Copy the lines from the one containing "You are a GUI" through the end of the material, inclusive, and swap "plus button" for "add button" while keeping everything else the same. Leave the pictures out of your answer.

+++

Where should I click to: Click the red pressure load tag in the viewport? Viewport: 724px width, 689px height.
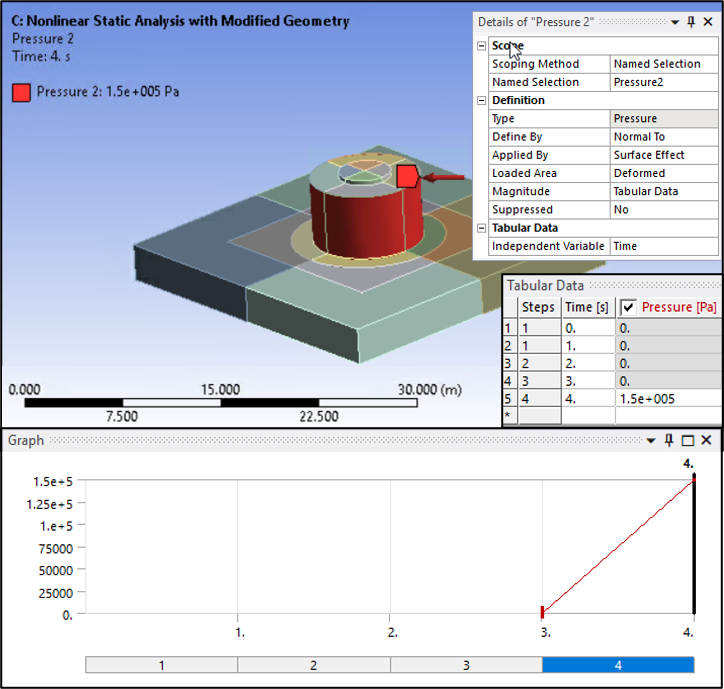pos(407,177)
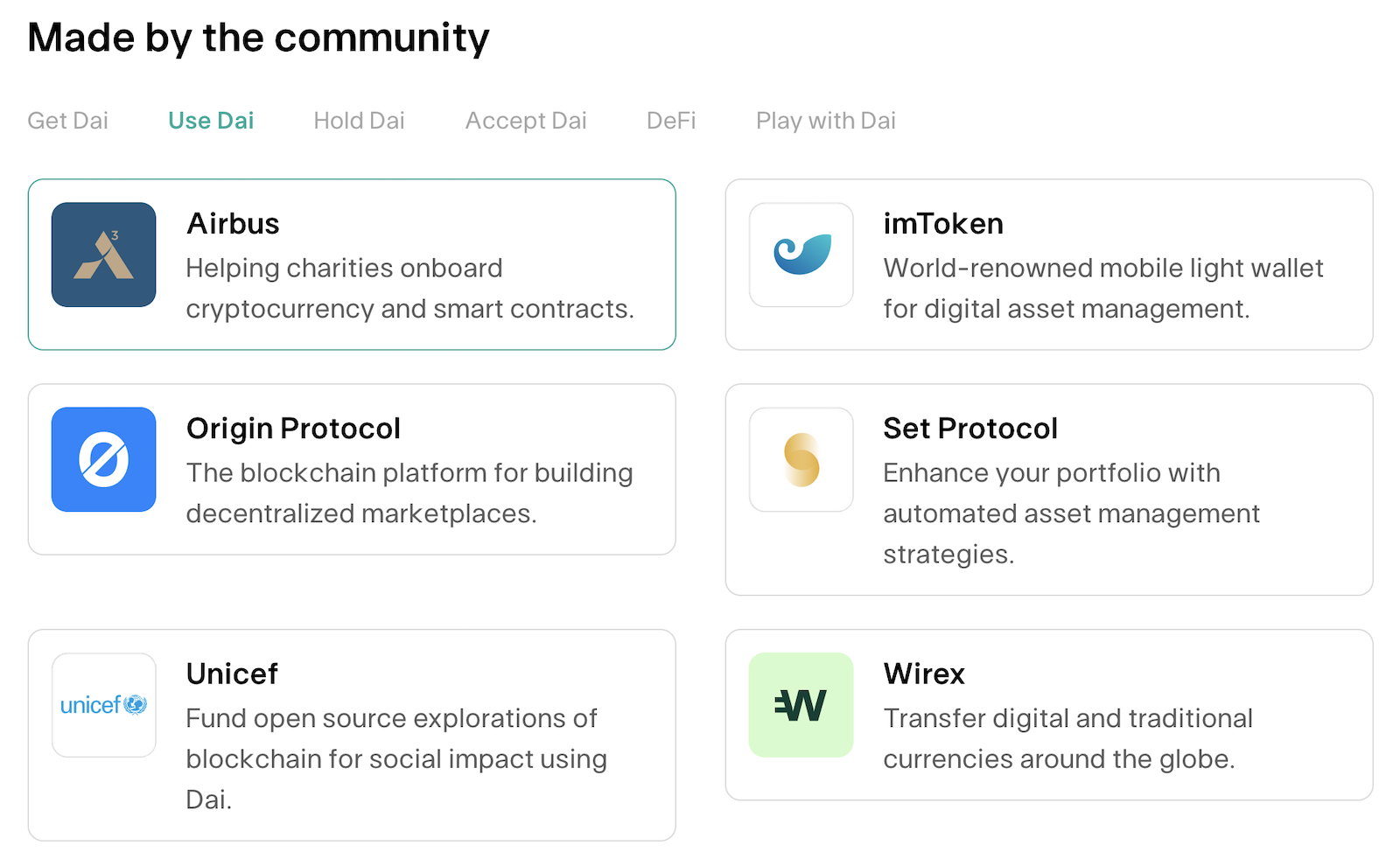Click the Airbus triangle logo icon

pos(103,255)
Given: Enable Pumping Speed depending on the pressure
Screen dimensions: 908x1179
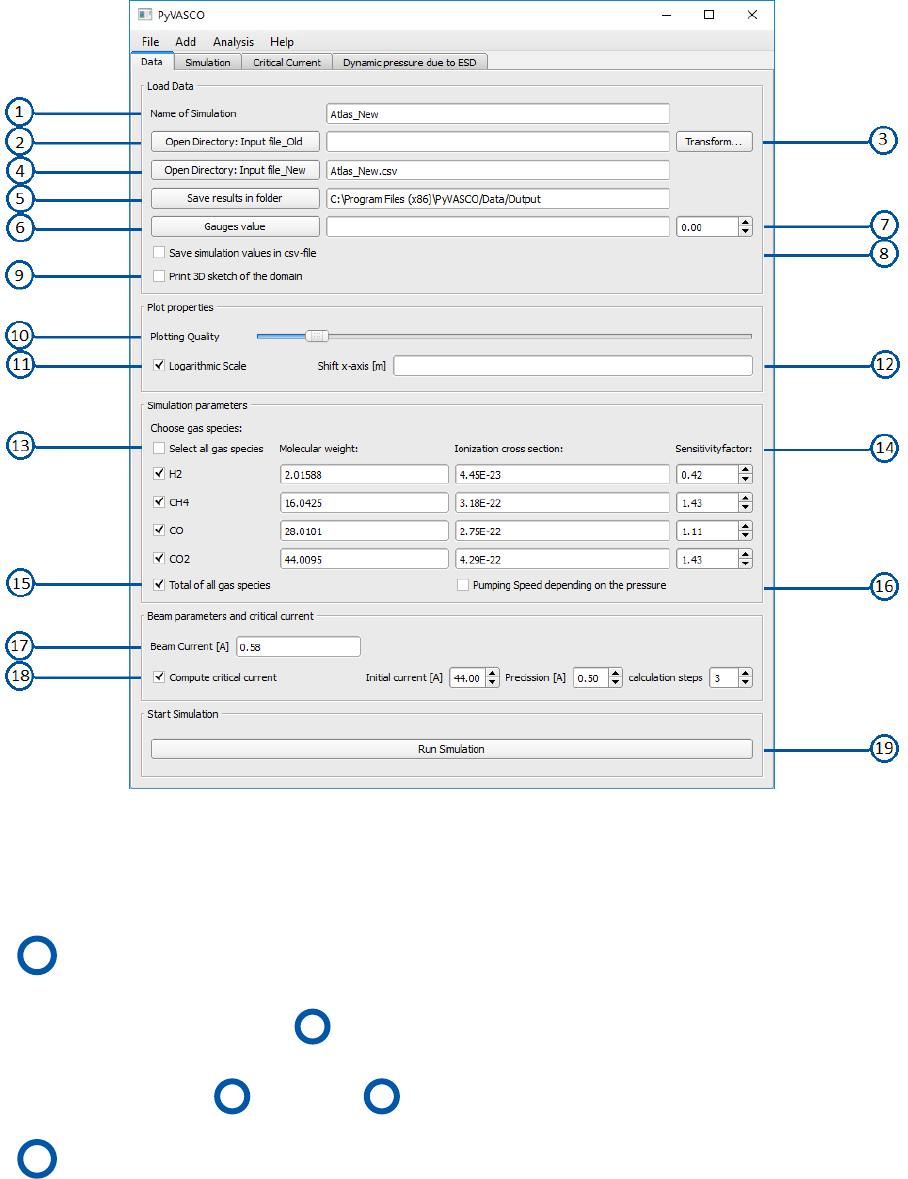Looking at the screenshot, I should [x=463, y=585].
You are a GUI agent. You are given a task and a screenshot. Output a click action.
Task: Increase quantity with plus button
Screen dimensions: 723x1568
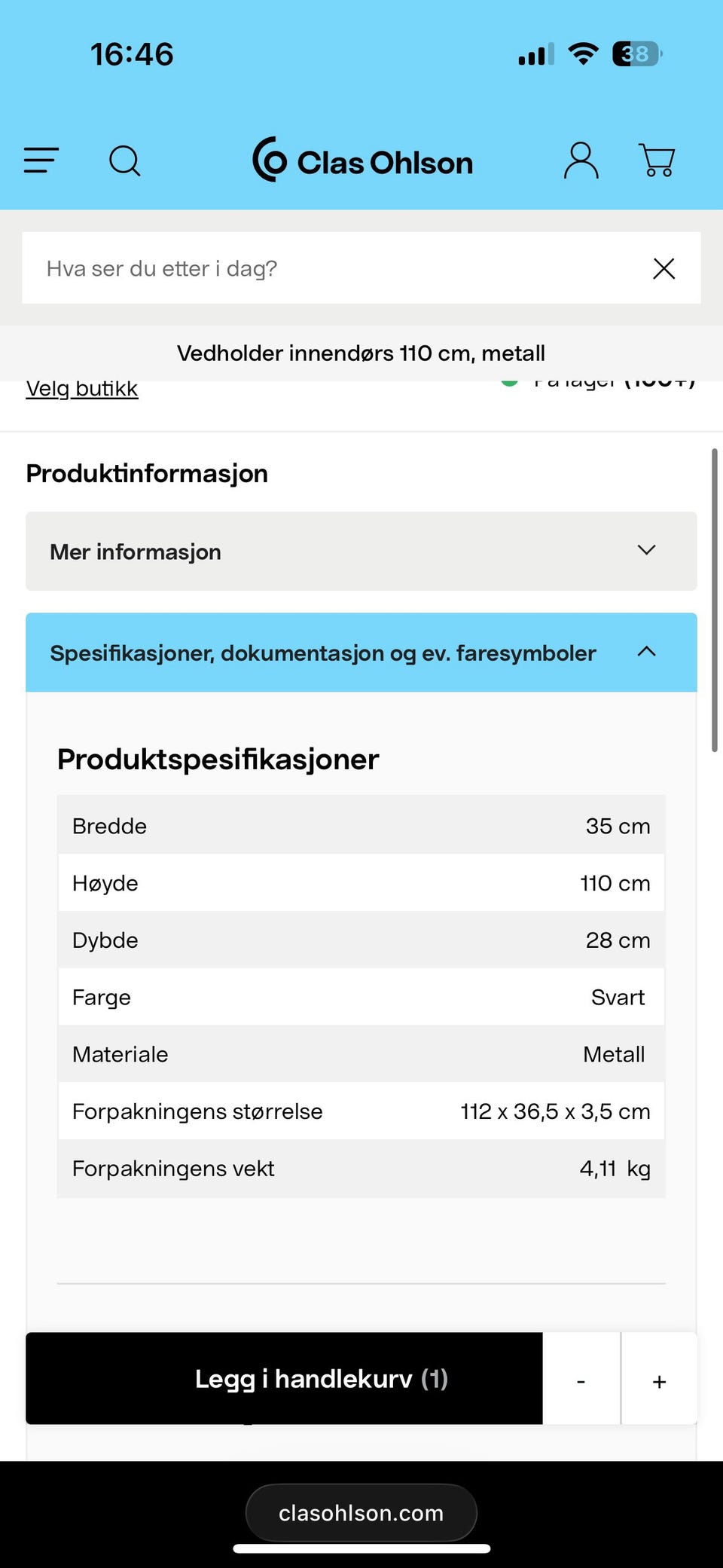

+++

Completed exercise -
You are a GUI agent. You are given a task and a screenshot. Output a click action.
Task: Increase quantity with add button
Screen dimensions: 723x1568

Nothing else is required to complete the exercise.